UPDATE: An AT & T spokesperson gave us the following explanation:
We are investigating the GSMA Processes to develop eSIM standards aware of a better experience for consumers. Together with other GSMA members, we have provided information to the government on their requests and will continue to work proactively within the GSMA, including those who disagree with the proposed standards in order to advance this issue.
News has broken This afternoon, the US Department of Justice has launched an investigation into antitrust concerns and potential collusion between Verizon and AT & T to prevent the adoption and progress of eSIM. Apple Watch and iPad both use eSIM technology and Apple is reportedly one of several manufacturers who have expressed concerns about the DOJ.
In a report from The New York Times details include the possibility that Verizon and AT & T (the two leading US mobile operators) also worked to bring eSIM technology to standards Block the GSM industry group, the GSMA
Anonymous sources told NYT that official complaints had been filed about five months ago, and two months ago, the DOJ issued demands to AT & T, Verizon and the GSMA , The Department of Justice declined to comment on NYT .
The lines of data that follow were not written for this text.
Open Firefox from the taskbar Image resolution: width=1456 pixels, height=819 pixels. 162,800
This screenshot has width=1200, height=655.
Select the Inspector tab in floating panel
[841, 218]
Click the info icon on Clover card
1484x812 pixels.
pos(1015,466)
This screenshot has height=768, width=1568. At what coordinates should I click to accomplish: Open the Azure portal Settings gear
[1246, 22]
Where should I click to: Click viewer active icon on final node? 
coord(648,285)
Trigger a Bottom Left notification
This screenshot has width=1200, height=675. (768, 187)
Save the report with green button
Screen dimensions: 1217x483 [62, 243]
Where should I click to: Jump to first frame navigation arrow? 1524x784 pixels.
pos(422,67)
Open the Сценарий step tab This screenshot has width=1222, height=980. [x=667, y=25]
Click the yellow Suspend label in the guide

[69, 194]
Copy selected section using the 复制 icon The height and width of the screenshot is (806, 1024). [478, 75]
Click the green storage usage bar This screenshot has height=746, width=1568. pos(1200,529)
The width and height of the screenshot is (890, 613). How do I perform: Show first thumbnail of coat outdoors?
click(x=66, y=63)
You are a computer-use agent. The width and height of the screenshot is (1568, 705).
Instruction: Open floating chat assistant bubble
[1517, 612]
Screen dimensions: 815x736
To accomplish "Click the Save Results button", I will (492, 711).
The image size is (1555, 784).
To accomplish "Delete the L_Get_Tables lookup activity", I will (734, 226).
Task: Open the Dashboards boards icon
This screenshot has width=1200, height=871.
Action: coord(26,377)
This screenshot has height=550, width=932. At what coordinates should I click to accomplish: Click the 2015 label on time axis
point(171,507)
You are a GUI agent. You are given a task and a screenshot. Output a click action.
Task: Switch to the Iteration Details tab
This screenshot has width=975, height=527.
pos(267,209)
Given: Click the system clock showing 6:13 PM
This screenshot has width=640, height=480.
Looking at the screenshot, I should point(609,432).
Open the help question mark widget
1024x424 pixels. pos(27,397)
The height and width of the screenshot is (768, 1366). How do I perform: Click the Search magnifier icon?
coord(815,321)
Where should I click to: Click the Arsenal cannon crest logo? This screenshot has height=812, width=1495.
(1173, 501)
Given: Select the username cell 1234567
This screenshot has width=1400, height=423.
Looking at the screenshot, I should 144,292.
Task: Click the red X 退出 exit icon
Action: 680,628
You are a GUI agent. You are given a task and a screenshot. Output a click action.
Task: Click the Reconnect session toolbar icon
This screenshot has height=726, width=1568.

The study focuses on whether the country's largest mobile operators, working with the GSMA, secretly attempted to unfairly influence mobile technology in a way that affected competition and consumers, and innovation in the broader world Mobile industry hindered.
The report finds that the two operators serve approximately 70% of US mobile subscribers, and that eSIM technology facilitates network operators' transition
Apple has been integrating eSIM technology into its iPads for some time now now also offers the Apple Watch Series 3. Notably, Verizon does not allow iPad users to activate the mobile service with the eSIM and AT & T lock devices that use the eSIM. Google's Pixel 2 smartphones and Microsoft's Surface devices also use eSIM technology, indicating that these companies may also have had complaints.
Verizon replied to the matter, saying that it was all "a lot of noise for nothing."
In a statement, a Verizon spokesman confirmed that the carrier had worked with the Department of Justice for several months on the investigation of "ad disagreements with a few telephone equipment manufacturers regarding the development of eSIM standards." He said the problem was " Much ado about nothing. "
AT & T and the GSMA did not want to answer.